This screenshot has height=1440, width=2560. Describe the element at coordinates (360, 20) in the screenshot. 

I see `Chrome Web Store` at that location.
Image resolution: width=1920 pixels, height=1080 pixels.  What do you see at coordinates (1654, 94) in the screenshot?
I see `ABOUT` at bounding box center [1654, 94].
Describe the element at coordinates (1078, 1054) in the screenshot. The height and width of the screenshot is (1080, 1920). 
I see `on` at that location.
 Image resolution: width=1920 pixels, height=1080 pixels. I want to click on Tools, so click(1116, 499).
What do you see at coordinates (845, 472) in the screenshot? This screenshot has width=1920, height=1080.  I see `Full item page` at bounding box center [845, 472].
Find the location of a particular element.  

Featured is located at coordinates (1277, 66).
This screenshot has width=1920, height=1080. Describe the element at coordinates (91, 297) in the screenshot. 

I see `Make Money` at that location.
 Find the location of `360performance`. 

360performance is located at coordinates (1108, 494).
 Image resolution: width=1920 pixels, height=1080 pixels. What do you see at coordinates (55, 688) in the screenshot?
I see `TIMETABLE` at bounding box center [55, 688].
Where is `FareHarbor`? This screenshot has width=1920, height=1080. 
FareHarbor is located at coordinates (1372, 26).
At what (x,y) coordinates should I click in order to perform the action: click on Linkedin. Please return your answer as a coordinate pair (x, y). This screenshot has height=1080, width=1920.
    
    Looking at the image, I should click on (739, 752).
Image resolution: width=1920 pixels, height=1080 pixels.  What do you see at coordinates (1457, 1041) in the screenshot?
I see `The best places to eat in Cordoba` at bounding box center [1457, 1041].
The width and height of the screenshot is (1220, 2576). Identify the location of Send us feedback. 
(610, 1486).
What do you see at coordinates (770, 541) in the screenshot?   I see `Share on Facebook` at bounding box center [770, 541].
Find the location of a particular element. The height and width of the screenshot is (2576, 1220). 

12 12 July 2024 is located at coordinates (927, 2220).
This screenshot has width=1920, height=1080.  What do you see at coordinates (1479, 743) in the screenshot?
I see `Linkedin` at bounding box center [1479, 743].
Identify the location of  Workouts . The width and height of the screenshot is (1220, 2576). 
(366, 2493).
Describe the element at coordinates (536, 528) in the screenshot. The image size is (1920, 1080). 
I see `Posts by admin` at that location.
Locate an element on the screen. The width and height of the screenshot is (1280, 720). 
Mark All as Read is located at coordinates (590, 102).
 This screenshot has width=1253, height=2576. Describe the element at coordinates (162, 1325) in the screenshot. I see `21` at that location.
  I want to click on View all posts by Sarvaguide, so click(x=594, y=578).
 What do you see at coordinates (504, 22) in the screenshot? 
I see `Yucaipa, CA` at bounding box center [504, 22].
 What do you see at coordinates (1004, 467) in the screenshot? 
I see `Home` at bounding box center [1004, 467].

::::::::::

(Task to carry out)
Copy out every line in the entries above that contains the string "Linkedin", giving each line in full.

(Exercise result)
At what (x,y) coordinates should I click in order to perform the action: click on Linkedin. Please return your answer as a coordinate pair (x, y). This screenshot has height=1080, width=1920.
I see `Linkedin` at bounding box center [1479, 743].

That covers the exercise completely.